▶ [Testo fornito]:
«In Italia il calcio è tutto. Se ora riprendesse il campionato, la gente in tv guarderebbe quello e non solo le notizie sul virus. Quando finirà tutto vorrei parlare con i medici e farmi raccontare quello che è successo».
Il Corriere dello Sport intervista Goran Pandev. Dice che il calcio e i compagni gli mancano molto.
«Il calcio è la nostra vita. Passavamo tutto il giorno insieme, come una famiglia, e ora non ci vediamo da quasi due mesi. È dura ma ci sentiamo, stiamo in contatto e non vediamo l’ora di ritrovarci tutti».
Pandev avrebbe voluto riprendere già il 4 maggio.
«Ma sinceramente la salute è la cosa più importante. Non è ancora il momento di pensare al calcio. Speriamo prima di tutto che la vita torni alla normalità, che il virus sparisca o per lo meno che vengano trovate le misure per superare l’emergenza e contenere l’epidemia».
Dice di augurarsi che il campionato riprenda.
«Ma la decisione spetta alle autorità competenti che faranno la scelta migliore. Serve prima di tutto la massima sicurezza, poi se si riprenderà sarò felice perché il campo mi manca tanto».
Sarebbe un buon segnale anche per la gente.

▶ [Compito assegnato]:
Ricopia parola per parola l'intero testo sull'intervista a Goran Pandev.

Voci da una fonte di dati
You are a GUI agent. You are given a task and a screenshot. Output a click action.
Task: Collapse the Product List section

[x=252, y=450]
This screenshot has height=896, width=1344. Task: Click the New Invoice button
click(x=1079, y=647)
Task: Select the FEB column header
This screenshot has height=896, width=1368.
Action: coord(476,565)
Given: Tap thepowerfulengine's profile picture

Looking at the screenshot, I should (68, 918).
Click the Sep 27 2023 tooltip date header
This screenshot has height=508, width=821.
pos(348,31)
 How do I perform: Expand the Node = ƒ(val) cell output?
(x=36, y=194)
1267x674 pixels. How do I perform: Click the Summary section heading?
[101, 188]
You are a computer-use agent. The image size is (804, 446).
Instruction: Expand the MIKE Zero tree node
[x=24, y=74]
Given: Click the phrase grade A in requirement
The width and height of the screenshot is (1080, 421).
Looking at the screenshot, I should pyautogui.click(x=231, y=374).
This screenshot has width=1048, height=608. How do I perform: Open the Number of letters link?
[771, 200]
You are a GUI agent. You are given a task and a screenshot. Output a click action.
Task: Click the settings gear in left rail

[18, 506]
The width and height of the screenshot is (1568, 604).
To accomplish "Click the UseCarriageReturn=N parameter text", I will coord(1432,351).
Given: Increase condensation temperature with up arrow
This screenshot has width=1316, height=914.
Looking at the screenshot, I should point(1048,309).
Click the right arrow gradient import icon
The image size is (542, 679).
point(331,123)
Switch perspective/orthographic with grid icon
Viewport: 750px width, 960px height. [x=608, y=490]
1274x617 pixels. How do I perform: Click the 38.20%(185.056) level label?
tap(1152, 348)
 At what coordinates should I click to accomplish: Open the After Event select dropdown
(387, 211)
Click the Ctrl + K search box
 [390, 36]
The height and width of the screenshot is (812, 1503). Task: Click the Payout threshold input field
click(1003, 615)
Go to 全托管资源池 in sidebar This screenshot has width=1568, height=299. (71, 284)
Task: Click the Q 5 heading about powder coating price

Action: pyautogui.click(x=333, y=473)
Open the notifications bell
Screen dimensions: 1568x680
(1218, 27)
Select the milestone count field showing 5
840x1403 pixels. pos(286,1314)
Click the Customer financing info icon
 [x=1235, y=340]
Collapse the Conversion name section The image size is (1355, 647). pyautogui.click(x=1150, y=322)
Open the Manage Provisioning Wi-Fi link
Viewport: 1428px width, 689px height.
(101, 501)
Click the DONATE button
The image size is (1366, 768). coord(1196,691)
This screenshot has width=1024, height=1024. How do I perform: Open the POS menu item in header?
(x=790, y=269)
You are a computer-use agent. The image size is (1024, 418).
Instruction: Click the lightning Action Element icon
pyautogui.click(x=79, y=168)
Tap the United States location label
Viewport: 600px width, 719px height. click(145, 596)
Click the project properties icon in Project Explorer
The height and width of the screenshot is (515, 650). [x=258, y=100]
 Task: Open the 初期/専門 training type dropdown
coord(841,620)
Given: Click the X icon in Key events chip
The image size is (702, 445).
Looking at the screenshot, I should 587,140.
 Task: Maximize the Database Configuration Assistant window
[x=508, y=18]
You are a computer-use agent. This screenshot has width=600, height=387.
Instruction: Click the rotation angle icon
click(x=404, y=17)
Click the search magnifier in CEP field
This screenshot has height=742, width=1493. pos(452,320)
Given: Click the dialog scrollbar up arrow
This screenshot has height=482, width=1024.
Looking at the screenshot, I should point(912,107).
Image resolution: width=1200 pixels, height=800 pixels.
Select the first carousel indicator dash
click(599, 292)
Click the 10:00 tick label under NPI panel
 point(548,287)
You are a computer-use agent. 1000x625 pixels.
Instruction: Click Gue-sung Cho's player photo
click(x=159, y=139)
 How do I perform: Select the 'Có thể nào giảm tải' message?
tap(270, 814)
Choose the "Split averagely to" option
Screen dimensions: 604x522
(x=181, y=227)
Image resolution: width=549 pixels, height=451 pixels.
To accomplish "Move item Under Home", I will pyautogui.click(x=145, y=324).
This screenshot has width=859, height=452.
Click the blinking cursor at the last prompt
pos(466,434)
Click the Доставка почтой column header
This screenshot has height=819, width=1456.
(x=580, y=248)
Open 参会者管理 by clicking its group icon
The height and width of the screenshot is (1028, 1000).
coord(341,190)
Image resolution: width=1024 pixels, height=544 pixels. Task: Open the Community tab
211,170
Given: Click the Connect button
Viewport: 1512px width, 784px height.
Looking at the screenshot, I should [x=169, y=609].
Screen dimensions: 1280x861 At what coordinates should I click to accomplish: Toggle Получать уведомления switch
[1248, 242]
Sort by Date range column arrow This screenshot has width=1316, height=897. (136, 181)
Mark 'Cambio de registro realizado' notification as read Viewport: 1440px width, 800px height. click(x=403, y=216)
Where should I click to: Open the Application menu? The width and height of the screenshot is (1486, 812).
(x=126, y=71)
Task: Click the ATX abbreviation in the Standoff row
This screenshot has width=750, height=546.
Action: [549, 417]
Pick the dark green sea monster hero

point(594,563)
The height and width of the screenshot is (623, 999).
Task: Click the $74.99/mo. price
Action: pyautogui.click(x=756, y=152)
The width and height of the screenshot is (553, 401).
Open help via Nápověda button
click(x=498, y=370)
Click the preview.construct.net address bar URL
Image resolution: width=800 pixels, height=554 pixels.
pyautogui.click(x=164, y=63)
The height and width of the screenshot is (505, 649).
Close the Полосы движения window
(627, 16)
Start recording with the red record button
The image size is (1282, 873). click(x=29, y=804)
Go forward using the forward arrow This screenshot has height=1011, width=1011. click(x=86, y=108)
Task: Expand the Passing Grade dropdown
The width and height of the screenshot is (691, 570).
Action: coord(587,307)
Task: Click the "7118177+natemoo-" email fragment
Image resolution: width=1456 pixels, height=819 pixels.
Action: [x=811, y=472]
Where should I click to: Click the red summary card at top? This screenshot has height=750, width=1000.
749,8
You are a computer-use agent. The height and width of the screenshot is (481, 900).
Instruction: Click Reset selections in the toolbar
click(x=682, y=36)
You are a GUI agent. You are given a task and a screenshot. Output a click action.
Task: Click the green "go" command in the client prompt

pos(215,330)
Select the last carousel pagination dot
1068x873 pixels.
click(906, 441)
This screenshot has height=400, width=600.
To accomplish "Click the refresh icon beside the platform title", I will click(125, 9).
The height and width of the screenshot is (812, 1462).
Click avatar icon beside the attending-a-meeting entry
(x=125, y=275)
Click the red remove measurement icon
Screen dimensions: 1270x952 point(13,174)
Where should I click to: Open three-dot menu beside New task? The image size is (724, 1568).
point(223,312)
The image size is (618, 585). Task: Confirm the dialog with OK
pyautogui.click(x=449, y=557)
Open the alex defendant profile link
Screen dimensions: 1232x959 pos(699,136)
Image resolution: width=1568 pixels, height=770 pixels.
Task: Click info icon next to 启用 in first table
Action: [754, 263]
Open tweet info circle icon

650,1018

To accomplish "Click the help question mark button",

▶ [Risultato del compito]:
«In Italia il calcio è tutto. Se ora riprendesse il campionato, la gente in tv guarderebbe quello e non solo le notizie sul virus. Quando finirà tutto vorrei parlare con i medici e farmi raccontare quello che è successo».
Il Corriere dello Sport intervista Goran Pandev. Dice che il calcio e i compagni gli mancano molto.
«Il calcio è la nostra vita. Passavamo tutto il giorno insieme, come una famiglia, e ora non ci vediamo da quasi due mesi. È dura ma ci sentiamo, stiamo in contatto e non vediamo l’ora di ritrovarci tutti».
Pandev avrebbe voluto riprendere già il 4 maggio.
«Ma sinceramente la salute è la cosa più importante. Non è ancora il momento di pensare al calcio. Speriamo prima di tutto che la vita torni alla normalità, che il virus sparisca o per lo meno che vengano trovate le misure per superare l’emergenza e contenere l’epidemia».
Dice di augurarsi che il campionato riprenda.
«Ma la decisione spetta alle autorità competenti che faranno la scelta migliore. Serve prima di tutto la massima sicurezza, poi se si riprenderà sarò felice perché il campo mi manca tanto».
Sarebbe un buon segnale anche per la gente.